Von Prof. Roland Vaubel, Professor für Volkswirtschaftslehre und Politische Ökonomie an der Universität Mannheim.

Als in Griechenland die neue Regierung gewählt wurde, spielte Wolfgang Schäuble zunächst den unnachgiebigen Zuchtmeister. Die subventionierten Kredite würden nur dann weiter gezahlt, wenn sich Griechenland strikt an die vereinbarten Bedingungen halte. Davon ist nicht mehr die Rede. Stattdessen hat die neue griechische Regierung ihre wirtschaftspolitischen Absichten mitgeteilt und die Eurogruppe nach einigem Hin und Her zugestimmt. Die bisherigen Einsparungsziele gelten nicht mehr – sie sind „flexibilisiert“ worden. Die griechischen Absichtserklärungen sind vage. Giannis Varoufakis, der griechische Finanzminister, preist ihre „produktive Undeutlichkeit“. Es werden schöne Ziele genannt – „die Korruption, die Steuerhinterziehung und den Schmuggel bekämpfen“ –, aber keine konkreten Maßnahmen, mit denen diese Ziele erreicht werden können und sollen. Wie sollte es möglich sein, diese Missstände jetzt zu beseitigen, nachdem sie in den letzten 180 Jahren nicht beseitigt werden konnten?
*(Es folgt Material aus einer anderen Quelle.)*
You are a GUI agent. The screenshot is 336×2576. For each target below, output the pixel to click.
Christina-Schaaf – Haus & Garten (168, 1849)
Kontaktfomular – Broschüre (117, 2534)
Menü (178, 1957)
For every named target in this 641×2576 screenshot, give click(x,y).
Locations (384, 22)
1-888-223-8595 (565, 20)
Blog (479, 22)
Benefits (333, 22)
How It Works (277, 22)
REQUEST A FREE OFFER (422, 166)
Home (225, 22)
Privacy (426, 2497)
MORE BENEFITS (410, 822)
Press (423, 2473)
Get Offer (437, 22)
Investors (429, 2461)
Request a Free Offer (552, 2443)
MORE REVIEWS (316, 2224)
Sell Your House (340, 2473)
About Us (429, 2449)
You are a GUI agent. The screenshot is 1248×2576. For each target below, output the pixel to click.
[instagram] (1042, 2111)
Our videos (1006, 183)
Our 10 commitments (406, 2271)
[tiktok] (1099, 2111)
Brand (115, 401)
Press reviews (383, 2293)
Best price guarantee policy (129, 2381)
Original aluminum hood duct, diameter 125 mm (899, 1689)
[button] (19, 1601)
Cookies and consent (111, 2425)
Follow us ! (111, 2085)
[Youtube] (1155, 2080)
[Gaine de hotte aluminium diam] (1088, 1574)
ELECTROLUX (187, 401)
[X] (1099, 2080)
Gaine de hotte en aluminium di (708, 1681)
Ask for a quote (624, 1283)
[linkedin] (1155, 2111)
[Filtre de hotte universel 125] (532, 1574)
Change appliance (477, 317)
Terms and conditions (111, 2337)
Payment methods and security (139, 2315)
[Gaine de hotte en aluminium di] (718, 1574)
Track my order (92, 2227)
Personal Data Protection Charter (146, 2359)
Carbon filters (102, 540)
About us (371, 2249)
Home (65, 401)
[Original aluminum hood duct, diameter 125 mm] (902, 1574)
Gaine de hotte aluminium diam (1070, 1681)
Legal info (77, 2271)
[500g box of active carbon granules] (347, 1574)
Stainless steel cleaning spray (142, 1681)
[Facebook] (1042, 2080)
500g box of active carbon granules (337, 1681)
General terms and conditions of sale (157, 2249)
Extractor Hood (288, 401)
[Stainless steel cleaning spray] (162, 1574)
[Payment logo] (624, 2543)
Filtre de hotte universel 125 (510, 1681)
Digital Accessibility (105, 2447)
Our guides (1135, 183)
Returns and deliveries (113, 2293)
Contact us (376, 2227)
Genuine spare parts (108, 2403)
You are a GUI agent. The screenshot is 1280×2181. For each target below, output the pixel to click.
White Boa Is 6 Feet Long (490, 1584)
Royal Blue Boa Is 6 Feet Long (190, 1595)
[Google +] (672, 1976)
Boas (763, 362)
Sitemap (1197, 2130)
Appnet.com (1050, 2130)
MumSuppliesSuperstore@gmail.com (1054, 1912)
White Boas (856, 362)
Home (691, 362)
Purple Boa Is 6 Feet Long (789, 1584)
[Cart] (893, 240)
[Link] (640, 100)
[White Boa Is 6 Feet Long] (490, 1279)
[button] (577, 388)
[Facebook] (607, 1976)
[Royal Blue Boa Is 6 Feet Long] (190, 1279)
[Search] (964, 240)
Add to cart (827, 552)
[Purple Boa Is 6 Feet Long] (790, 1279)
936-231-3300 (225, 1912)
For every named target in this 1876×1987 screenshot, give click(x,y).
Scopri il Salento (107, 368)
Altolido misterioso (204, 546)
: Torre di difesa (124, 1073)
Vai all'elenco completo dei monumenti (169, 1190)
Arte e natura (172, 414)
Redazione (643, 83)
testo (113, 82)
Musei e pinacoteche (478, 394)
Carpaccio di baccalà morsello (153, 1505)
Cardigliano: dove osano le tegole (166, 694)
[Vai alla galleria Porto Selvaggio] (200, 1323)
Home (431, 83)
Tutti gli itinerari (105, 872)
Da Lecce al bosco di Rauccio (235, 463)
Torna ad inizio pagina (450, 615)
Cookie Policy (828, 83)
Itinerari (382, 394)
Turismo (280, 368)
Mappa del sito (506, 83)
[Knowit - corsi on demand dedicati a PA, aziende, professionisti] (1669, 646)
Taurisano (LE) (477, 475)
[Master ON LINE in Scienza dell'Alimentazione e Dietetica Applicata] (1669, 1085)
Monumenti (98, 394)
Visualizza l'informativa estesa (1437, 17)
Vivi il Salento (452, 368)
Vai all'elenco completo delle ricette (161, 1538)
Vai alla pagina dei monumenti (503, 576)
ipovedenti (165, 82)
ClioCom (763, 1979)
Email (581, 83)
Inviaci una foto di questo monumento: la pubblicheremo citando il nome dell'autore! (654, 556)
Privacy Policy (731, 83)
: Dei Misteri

Es handelt sich um leere Versprechungen – Luftbuchungen, und die Beteiligten wissen es. Weshalb lässt sich Wolfgang Schäuble darauf ein?

Die meisten Kommentatoren meinen, Schäuble gebe nach, weil er Griechenland um jeden Preis im Euro halten wolle. Diese Vermutung traf im Jahr 2010, als der „Bail-out“ begann, sicher zu. Aber heute ist die Lage anders. Deutschland und die anderen Euroländer haben dem griechischen Staat in den letzten Jahren riesige Summen geliehen, und die EZB hat griechische Staatsanleihen gekauft und erhebliche Nettoforderungen gegenüber der griechischen Zentralbank erworben. Schäuble hat stets erklärt, die deutschen Steuerzahler würden ihr Geld zurück erhalten. Das Schlimmste, was ihm passieren kann, ist daher, dass sich die neue griechische Regierung für zahlungsunfähig erklärt – so wie es viele Regierungen (auch griechische) vor ihr getan haben. Die Fiktion der Rückzahlbarkeit muss um jeden Preis aufrecht erhalten werden. Hier ist Schäubles empfindlichste Stelle – seine Achillesferse.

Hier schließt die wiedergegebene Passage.